Читаем The Invention of Nature полностью

Over the next few days, they met several times. One early evening, just as dusk settled over the capital and the first candles were lit, Humboldt entered the drawing room at the White House to find the President surrounded by half a dozen of his grandchildren, laughing and chasing each other around. It took a moment before Jefferson noticed Humboldt, who was quietly watching the boisterous family scene. Jefferson smiled. ‘You have found me playing the fool,’ he said, ‘but I am sure to you I need make no apology.’ Humboldt was delighted to find his hero ‘living with the simplicity of a philosopher’.

For the next week Humboldt and Bonpland were passed from meeting to dinner and to yet more meetings. Everybody was excited to meet the intrepid explorers and hear their tales. Humboldt was the ‘object of universal attention’, one American said – so much so that Charles Willson Peale, a painter from Philadelphia and the organizer of the trip to DC, handed out a great number of silhouettes that he had made of Humboldt (and Bonpland), including one for Jefferson. Humboldt was introduced to the Secretary of the Treasury, Albert Gallatin, who thought listening to his tales was an ‘exquisite intellectual treat’. The next day Humboldt travelled to Mount Vernon, George Washington’s estate, some fifteen miles south of the capital. Though Washington had died four and a half years previously, Mount Vernon was now a popular tourist destination and Humboldt wanted to see the home of the revolutionary hero. The Secretary of State, James Madison, hosted a party in Humboldt’s honour, and his wife, Dolley, professed herself charmed and said that ‘all the ladies say they are in love with him’.
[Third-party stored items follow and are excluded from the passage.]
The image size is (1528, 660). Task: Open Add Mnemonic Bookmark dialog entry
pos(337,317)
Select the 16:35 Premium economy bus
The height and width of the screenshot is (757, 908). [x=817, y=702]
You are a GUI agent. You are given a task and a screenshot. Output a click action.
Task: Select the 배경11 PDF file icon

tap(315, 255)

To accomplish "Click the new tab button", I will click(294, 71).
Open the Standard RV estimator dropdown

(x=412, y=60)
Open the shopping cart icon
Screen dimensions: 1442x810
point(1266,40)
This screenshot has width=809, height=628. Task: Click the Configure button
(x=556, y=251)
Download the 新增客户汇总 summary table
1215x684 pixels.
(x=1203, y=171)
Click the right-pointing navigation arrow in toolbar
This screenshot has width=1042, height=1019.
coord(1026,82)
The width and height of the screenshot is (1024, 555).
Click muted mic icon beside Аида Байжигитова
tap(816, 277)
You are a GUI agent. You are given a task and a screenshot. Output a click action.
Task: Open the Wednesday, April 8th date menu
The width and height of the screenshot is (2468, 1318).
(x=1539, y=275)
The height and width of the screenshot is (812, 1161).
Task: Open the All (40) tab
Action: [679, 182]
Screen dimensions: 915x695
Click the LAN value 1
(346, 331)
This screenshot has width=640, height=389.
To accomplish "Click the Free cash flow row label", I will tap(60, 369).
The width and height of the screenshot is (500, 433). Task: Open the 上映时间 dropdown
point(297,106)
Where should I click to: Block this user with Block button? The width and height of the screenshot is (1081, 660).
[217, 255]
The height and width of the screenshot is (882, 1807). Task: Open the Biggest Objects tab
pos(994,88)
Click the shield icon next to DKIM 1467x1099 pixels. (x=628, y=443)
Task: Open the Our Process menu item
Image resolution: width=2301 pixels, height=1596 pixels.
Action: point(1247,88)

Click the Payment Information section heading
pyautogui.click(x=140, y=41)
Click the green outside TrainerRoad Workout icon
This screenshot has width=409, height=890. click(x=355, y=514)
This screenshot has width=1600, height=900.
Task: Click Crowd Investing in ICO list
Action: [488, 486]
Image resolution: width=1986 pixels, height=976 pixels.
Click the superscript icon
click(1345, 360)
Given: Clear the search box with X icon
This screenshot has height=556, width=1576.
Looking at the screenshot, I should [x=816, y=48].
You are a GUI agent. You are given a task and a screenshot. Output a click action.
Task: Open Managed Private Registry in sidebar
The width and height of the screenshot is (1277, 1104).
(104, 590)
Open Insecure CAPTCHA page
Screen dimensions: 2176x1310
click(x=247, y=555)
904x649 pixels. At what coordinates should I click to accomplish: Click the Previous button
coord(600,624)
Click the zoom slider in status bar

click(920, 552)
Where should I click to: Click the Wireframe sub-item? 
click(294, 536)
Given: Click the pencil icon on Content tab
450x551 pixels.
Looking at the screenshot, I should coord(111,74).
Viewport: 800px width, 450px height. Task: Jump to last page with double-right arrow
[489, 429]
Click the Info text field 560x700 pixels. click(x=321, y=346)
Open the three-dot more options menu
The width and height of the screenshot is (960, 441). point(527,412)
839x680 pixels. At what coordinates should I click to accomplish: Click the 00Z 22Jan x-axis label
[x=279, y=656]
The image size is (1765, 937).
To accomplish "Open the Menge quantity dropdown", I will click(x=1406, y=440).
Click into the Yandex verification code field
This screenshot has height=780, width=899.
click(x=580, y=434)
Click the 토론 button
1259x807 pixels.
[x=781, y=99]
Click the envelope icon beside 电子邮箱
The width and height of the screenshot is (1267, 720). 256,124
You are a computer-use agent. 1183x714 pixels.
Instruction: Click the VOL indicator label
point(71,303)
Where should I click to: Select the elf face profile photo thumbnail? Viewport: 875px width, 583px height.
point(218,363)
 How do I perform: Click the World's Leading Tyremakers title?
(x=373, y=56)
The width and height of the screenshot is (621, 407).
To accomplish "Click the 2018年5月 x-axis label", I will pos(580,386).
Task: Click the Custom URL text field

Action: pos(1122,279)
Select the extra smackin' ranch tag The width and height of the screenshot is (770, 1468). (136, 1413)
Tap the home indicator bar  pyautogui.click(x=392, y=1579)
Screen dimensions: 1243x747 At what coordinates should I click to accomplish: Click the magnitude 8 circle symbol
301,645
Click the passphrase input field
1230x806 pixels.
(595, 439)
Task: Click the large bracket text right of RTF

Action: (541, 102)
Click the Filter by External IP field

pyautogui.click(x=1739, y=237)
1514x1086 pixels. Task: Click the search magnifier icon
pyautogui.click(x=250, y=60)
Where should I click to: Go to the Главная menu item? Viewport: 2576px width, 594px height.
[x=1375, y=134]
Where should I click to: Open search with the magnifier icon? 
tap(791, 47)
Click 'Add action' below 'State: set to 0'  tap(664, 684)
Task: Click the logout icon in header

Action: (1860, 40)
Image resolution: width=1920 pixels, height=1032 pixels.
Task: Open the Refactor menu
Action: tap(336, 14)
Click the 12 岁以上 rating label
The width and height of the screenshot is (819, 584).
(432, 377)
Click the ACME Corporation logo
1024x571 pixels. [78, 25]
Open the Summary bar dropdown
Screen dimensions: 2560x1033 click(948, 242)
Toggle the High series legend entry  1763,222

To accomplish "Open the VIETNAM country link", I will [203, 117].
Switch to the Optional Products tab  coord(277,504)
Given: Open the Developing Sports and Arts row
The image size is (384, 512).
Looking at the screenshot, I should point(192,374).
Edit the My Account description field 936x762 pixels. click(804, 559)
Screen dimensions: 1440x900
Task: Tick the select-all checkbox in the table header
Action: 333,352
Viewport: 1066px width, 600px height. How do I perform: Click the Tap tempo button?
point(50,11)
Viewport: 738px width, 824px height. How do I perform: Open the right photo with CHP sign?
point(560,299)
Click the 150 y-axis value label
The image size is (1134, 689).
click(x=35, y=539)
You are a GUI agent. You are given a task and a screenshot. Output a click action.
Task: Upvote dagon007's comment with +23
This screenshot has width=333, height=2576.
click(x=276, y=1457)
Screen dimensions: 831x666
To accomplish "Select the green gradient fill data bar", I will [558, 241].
During their days together Jefferson, Madison and Gallatin bombarded Humboldt with questions about Mexico. None of the three American politicians had been to the Spanish-controlled territory but now, surrounded by maps, statistics and notebooks, Humboldt briefed them on the peoples of Latin America, their crops and the climate. Humboldt had worked intensely to improve existing maps by calculating again and again his exact geographical positions. The results were the best maps that could be had at the time – some locations, he boasted to his new friends, had been wrongly placed in the old maps by up to 2 degrees in latitude – around 140 miles. In fact, Humboldt had more information on Mexico than was available on some European countries, Gallatin told his wife, hardly able to contain his excitement. Even better, Humboldt allowed them to transcribe his notes and to copy the maps. His knowledge was ‘astonishing’, the Americans agreed, and in return Gallatin provided Humboldt with all the information he wanted about the United States.

For months Jefferson had tried to procure any scrap of information he could get about their new Louisiana Territory and about Mexico, and suddenly he held so much more in his hands than he could ever have hoped for. With the Spanish watching closely over their territories, and rarely granting a foreigner permission even to travel to their colonies, Jefferson had not been able to find out much until Humboldt’s visit. The Spanish colonial archives in Mexico and Havana had remained firmly closed to the Americans and the Spanish Minister in Washington had refused to furnish Jefferson with any data – but now Humboldt delivered plenty.

Humboldt talked and talked, Gallatin noted, ‘twice as fast as anybody I know’. Humboldt spoke English with a German accent but also German, French and Spanish, ‘mixing them together in rapid Speech’. He was a ‘fountain of knowledge which flows in copious streams’. They learned more from him in two hours than they would from reading books for two years. Humboldt was a ‘very extraordinary man’, Gallatin told his wife. Jefferson agreed – Humboldt was ‘the most scientific man of his age’.

The most pressing question for Jefferson was the disputed border between Mexico and the United States. The Spanish claimed it was marked by the Sabine River, which runs along today’s eastern border of Texas, while the Americans insisted it was the Rio Grande, which forms part of today’s western border of Texas. The ownership of a huge swathe of land was at issue, because in between those two rivers lies the whole of modern Texas. When Jefferson asked about the native population, soils and mines in the area ‘between those lines’, Humboldt had no qualms about passing on the observations he had made under the protection and exclusive permission of the Spanish crown. Humboldt believed in scientific generosity and in the free exchange of information. The sciences were above national interests, Humboldt insisted, as he handed over vital economic information. They were part of a republic of letters, Jefferson said, paraphrasing Joseph Banks’s words that the sciences were always at peace even if ‘their nations may be at war’; the sentiment no doubt suited the President perfectly in this instance.